Minggu lalu, Eduardo telah menemui Diego. Membicarakan keinginannya. Sudah bisa ditebak jawabannya. Dengan tegas, Diego tetap menolak penawaran harga tinggi dari senjata api yang ingin dibelinya.
"Kau menolak, kau siap berperang denganku. Dan kau tahu aku siapa, Diego."
"Kau pikir aku takut, Ed? Aku akan tetap mempertahankan produk senjata apiku dan tidak akan jatuh ke tangan orang yang salah."

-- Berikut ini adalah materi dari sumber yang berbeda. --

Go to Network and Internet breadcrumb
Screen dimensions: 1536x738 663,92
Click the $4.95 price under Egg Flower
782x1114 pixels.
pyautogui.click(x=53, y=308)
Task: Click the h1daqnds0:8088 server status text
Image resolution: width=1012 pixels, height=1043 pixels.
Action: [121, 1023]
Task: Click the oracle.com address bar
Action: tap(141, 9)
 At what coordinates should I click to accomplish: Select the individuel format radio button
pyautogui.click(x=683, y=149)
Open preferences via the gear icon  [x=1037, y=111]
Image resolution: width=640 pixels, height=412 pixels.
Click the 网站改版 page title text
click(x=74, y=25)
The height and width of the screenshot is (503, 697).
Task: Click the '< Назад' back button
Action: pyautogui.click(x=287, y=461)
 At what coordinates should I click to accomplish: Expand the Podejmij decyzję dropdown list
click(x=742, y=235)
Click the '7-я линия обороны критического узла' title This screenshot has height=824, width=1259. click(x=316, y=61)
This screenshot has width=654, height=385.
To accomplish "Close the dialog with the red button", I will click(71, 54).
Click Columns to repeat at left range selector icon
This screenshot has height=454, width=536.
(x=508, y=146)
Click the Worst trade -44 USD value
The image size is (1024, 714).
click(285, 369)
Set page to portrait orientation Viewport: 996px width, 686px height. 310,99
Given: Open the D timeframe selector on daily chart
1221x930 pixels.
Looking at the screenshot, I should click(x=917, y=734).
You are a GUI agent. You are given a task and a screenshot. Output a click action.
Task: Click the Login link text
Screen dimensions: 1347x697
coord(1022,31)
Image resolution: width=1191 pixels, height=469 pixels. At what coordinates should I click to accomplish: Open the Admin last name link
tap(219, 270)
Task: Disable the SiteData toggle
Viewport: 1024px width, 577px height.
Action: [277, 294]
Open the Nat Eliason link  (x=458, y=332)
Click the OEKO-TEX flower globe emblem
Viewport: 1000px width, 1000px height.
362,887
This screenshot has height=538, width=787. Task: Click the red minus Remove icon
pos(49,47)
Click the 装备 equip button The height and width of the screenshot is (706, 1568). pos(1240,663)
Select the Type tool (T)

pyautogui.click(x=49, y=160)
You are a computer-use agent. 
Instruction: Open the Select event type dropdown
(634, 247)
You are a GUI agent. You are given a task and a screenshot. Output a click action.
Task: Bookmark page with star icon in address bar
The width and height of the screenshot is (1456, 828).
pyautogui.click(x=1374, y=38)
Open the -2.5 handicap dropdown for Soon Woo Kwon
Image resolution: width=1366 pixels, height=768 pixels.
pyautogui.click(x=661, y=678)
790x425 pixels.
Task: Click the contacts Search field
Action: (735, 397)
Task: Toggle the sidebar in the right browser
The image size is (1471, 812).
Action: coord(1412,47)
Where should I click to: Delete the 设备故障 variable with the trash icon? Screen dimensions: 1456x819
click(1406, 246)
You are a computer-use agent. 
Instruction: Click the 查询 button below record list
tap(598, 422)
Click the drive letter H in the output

"Bersiaplah kau akan hancur, Diego. Bisnismu, keluargamu, semua yang kau punya akan musnah dalam waktu sekejap. Dan pabrik senjatamu akan balik nama menjadi milikku."
"Aku. Tidak. Takut."
Percakapan saat pertemuan minggu lalu itu membuat Eduardo sangat bergairah untuk berperang. Ia juga meminta kerenggangan waktu terhadap Moreno untuk mengirim barang yang diinginkan. Meskipun begitu, ia juga harus menerima konsekuensi tidak menerima kiriman barang dari sang klien.
Sementara itu, Diego semakin memperketat penjagaan mansion. Ia juga memberi bodyguard untuk Milly, membuat perempuan itu menolak keras. Berbeda dengan Sienna yang pasrah mendapat pengawalan, Milly tetap menolak dan terus menolak.
"Terserah dirimu. Kalau ada apa-apa denganmu di luar, aku tidak akan peduli, Milly. Ini keputusanmu tidak mau dikawal," ucap Diego waktu itu, saking geramnya.
Milly pun menerima keputusan itu. Ia tidak ingin rencana jahatnya kepada Sienna tercium Diego. Bisa gagal semua. Untuk keamanan dirinya, Milly menemui Eduardo lantas melakukan kesepakatan kerja sama.
"Kenapa jadi seperti ini? Bagaimana dengan Ken, Diego?" Sienna menghampiri Diego yang berdiri di balkon kamar dirinya saat ini. Lelaki itu terlihat banyak beban dan sering melamun.
"Aku tidak tahu." Diego menatap Sienna yang berdiri di sampingnya. Tatapan sendu penuh cinta, hanya dirinya yang sadar. "Kalau aku mengalah dan menyalurkan senjata api ke tangan para mafia itu, warga sipil akan semakin bertindak brutal dalam penggunaan senjata api. Kau paham, kan?"
Sienna mengangguk membenarkan. Hubungannya dengan Diego mulai membaik sejak Diego memberitahu semua dalam bahaya. Namun, niat utama Sienna terhadap lelaki itu masih menempati barisan pertama. Ia akan pergi bersama Ken setelah waktunya sudah tepat.
"Kau jangan khawatir. Aku akan menjaga kalian semua." Diego menarik Sienna ke dalam dekapannya. Lalu, menoleh ke dalam kamar, arah ranjang. Anaknya sedang tidur siang, belum lama terlelap.